[BEGIN Records]
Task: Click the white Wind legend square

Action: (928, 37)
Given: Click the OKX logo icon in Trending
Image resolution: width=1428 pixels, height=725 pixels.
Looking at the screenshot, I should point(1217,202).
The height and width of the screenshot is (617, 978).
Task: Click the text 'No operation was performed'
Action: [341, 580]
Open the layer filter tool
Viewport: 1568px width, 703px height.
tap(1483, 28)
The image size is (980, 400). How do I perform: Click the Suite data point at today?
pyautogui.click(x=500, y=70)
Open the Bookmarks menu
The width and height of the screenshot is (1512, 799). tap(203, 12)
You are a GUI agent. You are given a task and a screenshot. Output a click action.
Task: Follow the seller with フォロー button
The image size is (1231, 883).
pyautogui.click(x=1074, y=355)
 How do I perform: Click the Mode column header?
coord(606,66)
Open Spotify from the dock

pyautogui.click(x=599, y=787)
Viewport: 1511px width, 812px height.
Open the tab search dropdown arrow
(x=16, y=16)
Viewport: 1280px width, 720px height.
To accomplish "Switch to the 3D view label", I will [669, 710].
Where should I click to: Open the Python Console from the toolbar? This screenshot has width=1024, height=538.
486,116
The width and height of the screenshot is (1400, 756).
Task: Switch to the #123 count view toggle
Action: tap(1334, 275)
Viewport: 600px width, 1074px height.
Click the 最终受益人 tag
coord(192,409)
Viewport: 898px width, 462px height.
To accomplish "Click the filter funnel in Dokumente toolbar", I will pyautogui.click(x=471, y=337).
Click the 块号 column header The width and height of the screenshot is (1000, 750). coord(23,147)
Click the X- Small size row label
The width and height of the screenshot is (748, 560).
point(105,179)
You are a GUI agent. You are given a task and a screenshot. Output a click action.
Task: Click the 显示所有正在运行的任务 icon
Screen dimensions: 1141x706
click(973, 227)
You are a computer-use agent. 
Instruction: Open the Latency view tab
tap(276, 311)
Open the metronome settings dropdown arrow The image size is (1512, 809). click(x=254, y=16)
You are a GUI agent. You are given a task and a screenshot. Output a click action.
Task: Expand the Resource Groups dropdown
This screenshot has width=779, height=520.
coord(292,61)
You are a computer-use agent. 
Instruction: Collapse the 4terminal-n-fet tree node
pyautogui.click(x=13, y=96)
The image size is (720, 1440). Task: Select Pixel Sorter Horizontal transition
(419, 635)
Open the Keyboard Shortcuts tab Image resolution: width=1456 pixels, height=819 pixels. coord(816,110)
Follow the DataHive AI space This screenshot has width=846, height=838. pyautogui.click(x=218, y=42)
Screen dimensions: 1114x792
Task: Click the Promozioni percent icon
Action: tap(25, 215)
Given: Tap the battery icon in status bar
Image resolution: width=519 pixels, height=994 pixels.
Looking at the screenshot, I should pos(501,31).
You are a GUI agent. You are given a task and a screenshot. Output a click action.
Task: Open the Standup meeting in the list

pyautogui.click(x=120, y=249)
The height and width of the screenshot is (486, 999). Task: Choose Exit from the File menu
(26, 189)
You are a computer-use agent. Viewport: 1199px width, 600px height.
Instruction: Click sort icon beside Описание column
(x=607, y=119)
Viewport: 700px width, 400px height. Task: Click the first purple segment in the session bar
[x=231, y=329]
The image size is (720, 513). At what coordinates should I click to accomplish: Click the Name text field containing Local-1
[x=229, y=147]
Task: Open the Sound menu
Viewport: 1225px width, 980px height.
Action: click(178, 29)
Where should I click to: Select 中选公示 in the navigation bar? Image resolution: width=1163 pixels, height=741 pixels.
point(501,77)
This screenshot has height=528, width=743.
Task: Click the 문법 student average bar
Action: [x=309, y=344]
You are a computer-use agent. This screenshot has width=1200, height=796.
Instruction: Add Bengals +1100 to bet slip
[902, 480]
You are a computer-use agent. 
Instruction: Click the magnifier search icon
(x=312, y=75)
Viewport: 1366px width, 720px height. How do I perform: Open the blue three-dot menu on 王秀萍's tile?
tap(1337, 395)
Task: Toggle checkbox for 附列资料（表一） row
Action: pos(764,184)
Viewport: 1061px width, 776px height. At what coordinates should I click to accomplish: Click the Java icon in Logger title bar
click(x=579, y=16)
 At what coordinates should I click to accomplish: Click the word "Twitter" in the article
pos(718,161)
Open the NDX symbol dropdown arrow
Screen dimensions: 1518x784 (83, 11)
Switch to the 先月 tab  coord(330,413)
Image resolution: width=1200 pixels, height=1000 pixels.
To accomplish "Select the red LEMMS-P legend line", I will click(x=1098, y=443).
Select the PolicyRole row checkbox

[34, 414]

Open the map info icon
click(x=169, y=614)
[END Records]
Can you render every line of the rows above as a JSON list of strings, one string per line, with blank lines left out?

### Final answer
[
  "Task: Click the white Wind legend square",
  "Action: (928, 37)",
  "Given: Click the OKX logo icon in Trending",
  "Image resolution: width=1428 pixels, height=725 pixels.",
  "Looking at the screenshot, I should point(1217,202).",
  "The height and width of the screenshot is (617, 978).",
  "Task: Click the text 'No operation was performed'",
  "Action: [341, 580]",
  "Open the layer filter tool",
  "Viewport: 1568px width, 703px height.",
  "tap(1483, 28)",
  "The image size is (980, 400). How do I perform: Click the Suite data point at today?",
  "pyautogui.click(x=500, y=70)",
  "Open the Bookmarks menu",
  "The width and height of the screenshot is (1512, 799). tap(203, 12)",
  "You are a GUI agent. You are given a task and a screenshot. Output a click action.",
  "Task: Follow the seller with フォロー button",
  "The image size is (1231, 883).",
  "pyautogui.click(x=1074, y=355)",
  " How do I perform: Click the Mode column header?",
  "coord(606,66)",
  "Open Spotify from the dock",
  "pyautogui.click(x=599, y=787)",
  "Viewport: 1511px width, 812px height.",
  "Open the tab search dropdown arrow",
  "(x=16, y=16)",
  "Viewport: 1280px width, 720px height.",
  "To accomplish \"Switch to the 3D view label\", I will [669, 710].",
  "Where should I click to: Open the Python Console from the toolbar? This screenshot has width=1024, height=538.",
  "486,116",
  "The width and height of the screenshot is (1400, 756).",
  "Task: Switch to the #123 count view toggle",
  "Action: tap(1334, 275)",
  "Viewport: 600px width, 1074px height.",
  "Click the 最终受益人 tag",
  "coord(192,409)",
  "Viewport: 898px width, 462px height.",
  "To accomplish \"Click the filter funnel in Dokumente toolbar\", I will pyautogui.click(x=471, y=337).",
  "Click the 块号 column header The width and height of the screenshot is (1000, 750). coord(23,147)",
  "Click the X- Small size row label",
  "The width and height of the screenshot is (748, 560).",
  "point(105,179)",
  "You are a GUI agent. You are given a task and a screenshot. Output a click action.",
  "Task: Click the 显示所有正在运行的任务 icon",
  "Screen dimensions: 1141x706",
  "click(973, 227)",
  "You are a computer-use agent. ",
  "Instruction: Open the Latency view tab",
  "tap(276, 311)",
  "Open the metronome settings dropdown arrow The image size is (1512, 809). click(x=254, y=16)",
  "You are a GUI agent. You are given a task and a screenshot. Output a click action.",
  "Task: Expand the Resource Groups dropdown",
  "This screenshot has width=779, height=520.",
  "coord(292,61)",
  "You are a computer-use agent. ",
  "Instruction: Collapse the 4terminal-n-fet tree node",
  "pyautogui.click(x=13, y=96)",
  "The image size is (720, 1440). Task: Select Pixel Sorter Horizontal transition",
  "(419, 635)",
  "Open the Keyboard Shortcuts tab Image resolution: width=1456 pixels, height=819 pixels. coord(816,110)",
  "Follow the DataHive AI space This screenshot has width=846, height=838. pyautogui.click(x=218, y=42)",
  "Screen dimensions: 1114x792",
  "Task: Click the Promozioni percent icon",
  "Action: tap(25, 215)",
  "Given: Tap the battery icon in status bar",
  "Image resolution: width=519 pixels, height=994 pixels.",
  "Looking at the screenshot, I should pos(501,31).",
  "You are a GUI agent. You are given a task and a screenshot. Output a click action.",
  "Task: Open the Standup meeting in the list",
  "pyautogui.click(x=120, y=249)",
  "The height and width of the screenshot is (486, 999). Task: Choose Exit from the File menu",
  "(26, 189)",
  "You are a computer-use agent. Viewport: 1199px width, 600px height.",
  "Instruction: Click sort icon beside Описание column",
  "(x=607, y=119)",
  "Viewport: 700px width, 400px height. Task: Click the first purple segment in the session bar",
  "[x=231, y=329]",
  "The image size is (720, 513). At what coordinates should I click to accomplish: Click the Name text field containing Local-1",
  "[x=229, y=147]",
  "Task: Open the Sound menu",
  "Viewport: 1225px width, 980px height.",
  "Action: click(178, 29)",
  "Where should I click to: Select 中选公示 in the navigation bar? Image resolution: width=1163 pixels, height=741 pixels.",
  "point(501,77)",
  "This screenshot has height=528, width=743.",
  "Task: Click the 문법 student average bar",
  "Action: [x=309, y=344]",
  "You are a computer-use agent. This screenshot has width=1200, height=796.",
  "Instruction: Add Bengals +1100 to bet slip",
  "[902, 480]",
  "You are a computer-use agent. ",
  "Instruction: Click the magnifier search icon",
  "(x=312, y=75)",
  "Viewport: 1366px width, 720px height. How do I perform: Open the blue three-dot menu on 王秀萍's tile?",
  "tap(1337, 395)",
  "Task: Toggle checkbox for 附列资料（表一） row",
  "Action: pos(764,184)",
  "Viewport: 1061px width, 776px height. At what coordinates should I click to accomplish: Click the Java icon in Logger title bar",
  "click(x=579, y=16)",
  " At what coordinates should I click to accomplish: Click the word \"Twitter\" in the article",
  "pos(718,161)",
  "Open the NDX symbol dropdown arrow",
  "Screen dimensions: 1518x784 (83, 11)",
  "Switch to the 先月 tab  coord(330,413)",
  "Image resolution: width=1200 pixels, height=1000 pixels.",
  "To accomplish \"Select the red LEMMS-P legend line\", I will click(x=1098, y=443).",
  "Select the PolicyRole row checkbox",
  "[34, 414]",
  "Open the map info icon",
  "click(x=169, y=614)"
]